* [What to produce]:
Every line below needs to be reproduced exactly.

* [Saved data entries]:
━━━
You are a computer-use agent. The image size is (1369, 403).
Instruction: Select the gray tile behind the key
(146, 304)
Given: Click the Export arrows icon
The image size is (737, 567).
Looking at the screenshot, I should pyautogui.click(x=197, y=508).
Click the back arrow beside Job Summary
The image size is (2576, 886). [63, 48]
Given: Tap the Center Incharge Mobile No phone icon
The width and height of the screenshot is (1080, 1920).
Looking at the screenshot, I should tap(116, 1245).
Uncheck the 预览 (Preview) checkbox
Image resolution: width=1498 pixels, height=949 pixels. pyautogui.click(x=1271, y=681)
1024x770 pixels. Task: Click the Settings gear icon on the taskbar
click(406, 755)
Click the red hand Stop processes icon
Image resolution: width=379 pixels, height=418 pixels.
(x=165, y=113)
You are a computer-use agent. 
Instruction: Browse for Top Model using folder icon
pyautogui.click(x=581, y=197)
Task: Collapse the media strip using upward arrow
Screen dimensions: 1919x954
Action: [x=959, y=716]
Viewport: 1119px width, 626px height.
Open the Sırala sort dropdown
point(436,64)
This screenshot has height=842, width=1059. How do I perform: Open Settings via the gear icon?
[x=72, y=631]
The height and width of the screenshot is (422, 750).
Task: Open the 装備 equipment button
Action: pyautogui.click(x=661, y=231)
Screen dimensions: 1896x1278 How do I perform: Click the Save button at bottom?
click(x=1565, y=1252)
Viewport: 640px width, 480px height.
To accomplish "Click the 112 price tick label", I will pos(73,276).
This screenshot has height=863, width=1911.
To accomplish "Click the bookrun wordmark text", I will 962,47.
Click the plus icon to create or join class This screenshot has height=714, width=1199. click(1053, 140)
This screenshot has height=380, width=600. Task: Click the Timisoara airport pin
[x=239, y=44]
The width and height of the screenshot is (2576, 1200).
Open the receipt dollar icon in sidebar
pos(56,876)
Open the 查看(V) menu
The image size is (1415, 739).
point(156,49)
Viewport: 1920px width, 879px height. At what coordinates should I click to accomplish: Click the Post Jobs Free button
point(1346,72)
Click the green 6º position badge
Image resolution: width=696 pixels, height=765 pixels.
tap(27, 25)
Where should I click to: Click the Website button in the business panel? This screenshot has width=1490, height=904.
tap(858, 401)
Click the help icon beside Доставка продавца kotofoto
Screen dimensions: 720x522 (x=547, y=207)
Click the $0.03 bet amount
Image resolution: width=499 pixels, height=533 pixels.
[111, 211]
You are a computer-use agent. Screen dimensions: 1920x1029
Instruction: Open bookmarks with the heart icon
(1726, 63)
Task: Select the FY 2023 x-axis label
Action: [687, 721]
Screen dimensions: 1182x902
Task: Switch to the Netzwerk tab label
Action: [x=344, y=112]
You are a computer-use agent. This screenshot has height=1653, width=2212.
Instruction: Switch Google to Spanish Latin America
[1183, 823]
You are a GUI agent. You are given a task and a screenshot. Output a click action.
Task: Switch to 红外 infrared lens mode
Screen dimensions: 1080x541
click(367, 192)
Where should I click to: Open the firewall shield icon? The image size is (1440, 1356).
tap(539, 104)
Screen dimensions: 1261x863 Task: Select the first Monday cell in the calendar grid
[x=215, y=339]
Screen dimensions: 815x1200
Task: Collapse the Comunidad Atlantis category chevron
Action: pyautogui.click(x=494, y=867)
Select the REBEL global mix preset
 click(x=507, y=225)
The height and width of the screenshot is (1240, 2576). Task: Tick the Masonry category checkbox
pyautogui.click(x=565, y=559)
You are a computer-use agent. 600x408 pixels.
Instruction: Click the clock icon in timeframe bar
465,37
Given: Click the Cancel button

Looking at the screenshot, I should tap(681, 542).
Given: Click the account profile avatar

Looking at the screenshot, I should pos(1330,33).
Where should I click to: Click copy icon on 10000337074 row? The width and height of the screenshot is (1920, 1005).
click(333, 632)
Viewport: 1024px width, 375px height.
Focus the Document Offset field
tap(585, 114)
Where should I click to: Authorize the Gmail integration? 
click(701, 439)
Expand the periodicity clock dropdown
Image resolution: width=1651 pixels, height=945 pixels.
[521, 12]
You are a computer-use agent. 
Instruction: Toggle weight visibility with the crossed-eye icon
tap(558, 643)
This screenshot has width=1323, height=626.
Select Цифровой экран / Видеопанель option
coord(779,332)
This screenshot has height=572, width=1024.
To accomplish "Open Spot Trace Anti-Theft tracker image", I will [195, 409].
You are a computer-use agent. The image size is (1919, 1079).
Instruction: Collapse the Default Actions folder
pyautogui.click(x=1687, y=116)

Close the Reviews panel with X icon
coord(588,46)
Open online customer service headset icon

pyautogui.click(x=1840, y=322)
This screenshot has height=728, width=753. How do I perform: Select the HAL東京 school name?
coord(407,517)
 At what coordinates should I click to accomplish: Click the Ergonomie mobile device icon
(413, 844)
━━━
* [Completed exercise]:
You are a computer-use agent. The image size is (1369, 403).
Instruction: Select the gray tile behind the key
(146, 304)
Given: Click the Export arrows icon
The image size is (737, 567).
Looking at the screenshot, I should pyautogui.click(x=197, y=508).
Click the back arrow beside Job Summary
The image size is (2576, 886). [63, 48]
Given: Tap the Center Incharge Mobile No phone icon
The width and height of the screenshot is (1080, 1920).
Looking at the screenshot, I should tap(116, 1245).
Uncheck the 预览 (Preview) checkbox
Image resolution: width=1498 pixels, height=949 pixels. pyautogui.click(x=1271, y=681)
1024x770 pixels. Task: Click the Settings gear icon on the taskbar
click(406, 755)
Click the red hand Stop processes icon
Image resolution: width=379 pixels, height=418 pixels.
(x=165, y=113)
You are a computer-use agent. 
Instruction: Browse for Top Model using folder icon
pyautogui.click(x=581, y=197)
Task: Collapse the media strip using upward arrow
Screen dimensions: 1919x954
Action: [x=959, y=716]
Viewport: 1119px width, 626px height.
Open the Sırala sort dropdown
point(436,64)
This screenshot has height=842, width=1059. How do I perform: Open Settings via the gear icon?
[x=72, y=631]
The height and width of the screenshot is (422, 750).
Task: Open the 装備 equipment button
Action: pyautogui.click(x=661, y=231)
Screen dimensions: 1896x1278 How do I perform: Click the Save button at bottom?
click(x=1565, y=1252)
Viewport: 640px width, 480px height.
To accomplish "Click the 112 price tick label", I will pos(73,276).
This screenshot has height=863, width=1911.
To accomplish "Click the bookrun wordmark text", I will 962,47.
Click the plus icon to create or join class This screenshot has height=714, width=1199. click(1053, 140)
This screenshot has height=380, width=600. Task: Click the Timisoara airport pin
[x=239, y=44]
The width and height of the screenshot is (2576, 1200).
Open the receipt dollar icon in sidebar
pos(56,876)
Open the 查看(V) menu
The image size is (1415, 739).
point(156,49)
Viewport: 1920px width, 879px height. At what coordinates should I click to accomplish: Click the Post Jobs Free button
point(1346,72)
Click the green 6º position badge
Image resolution: width=696 pixels, height=765 pixels.
tap(27, 25)
Where should I click to: Click the Website button in the business panel? This screenshot has width=1490, height=904.
tap(858, 401)
Click the help icon beside Доставка продавца kotofoto
Screen dimensions: 720x522 (x=547, y=207)
Click the $0.03 bet amount
Image resolution: width=499 pixels, height=533 pixels.
[111, 211]
You are a computer-use agent. Screen dimensions: 1920x1029
Instruction: Open bookmarks with the heart icon
(1726, 63)
Task: Select the FY 2023 x-axis label
Action: [687, 721]
Screen dimensions: 1182x902
Task: Switch to the Netzwerk tab label
Action: [x=344, y=112]
You are a computer-use agent. This screenshot has height=1653, width=2212.
Instruction: Switch Google to Spanish Latin America
[1183, 823]
You are a GUI agent. You are given a task and a screenshot. Output a click action.
Task: Switch to 红外 infrared lens mode
Screen dimensions: 1080x541
click(367, 192)
Where should I click to: Open the firewall shield icon? The image size is (1440, 1356).
tap(539, 104)
Screen dimensions: 1261x863 Task: Select the first Monday cell in the calendar grid
[x=215, y=339]
Screen dimensions: 815x1200
Task: Collapse the Comunidad Atlantis category chevron
Action: pyautogui.click(x=494, y=867)
Select the REBEL global mix preset
 click(x=507, y=225)
The height and width of the screenshot is (1240, 2576). Task: Tick the Masonry category checkbox
pyautogui.click(x=565, y=559)
You are a computer-use agent. 600x408 pixels.
Instruction: Click the clock icon in timeframe bar
465,37
Given: Click the Cancel button

Looking at the screenshot, I should tap(681, 542).
Given: Click the account profile avatar

Looking at the screenshot, I should pos(1330,33).
Where should I click to: Click copy icon on 10000337074 row? The width and height of the screenshot is (1920, 1005).
click(333, 632)
Viewport: 1024px width, 375px height.
Focus the Document Offset field
tap(585, 114)
Where should I click to: Authorize the Gmail integration? 
click(701, 439)
Expand the periodicity clock dropdown
Image resolution: width=1651 pixels, height=945 pixels.
[521, 12]
You are a computer-use agent. 
Instruction: Toggle weight visibility with the crossed-eye icon
tap(558, 643)
This screenshot has width=1323, height=626.
Select Цифровой экран / Видеопанель option
coord(779,332)
This screenshot has height=572, width=1024.
To accomplish "Open Spot Trace Anti-Theft tracker image", I will [195, 409].
You are a computer-use agent. The image size is (1919, 1079).
Instruction: Collapse the Default Actions folder
pyautogui.click(x=1687, y=116)

Close the Reviews panel with X icon
coord(588,46)
Open online customer service headset icon

pyautogui.click(x=1840, y=322)
This screenshot has height=728, width=753. How do I perform: Select the HAL東京 school name?
coord(407,517)
 At what coordinates should I click to accomplish: Click the Ergonomie mobile device icon
(413, 844)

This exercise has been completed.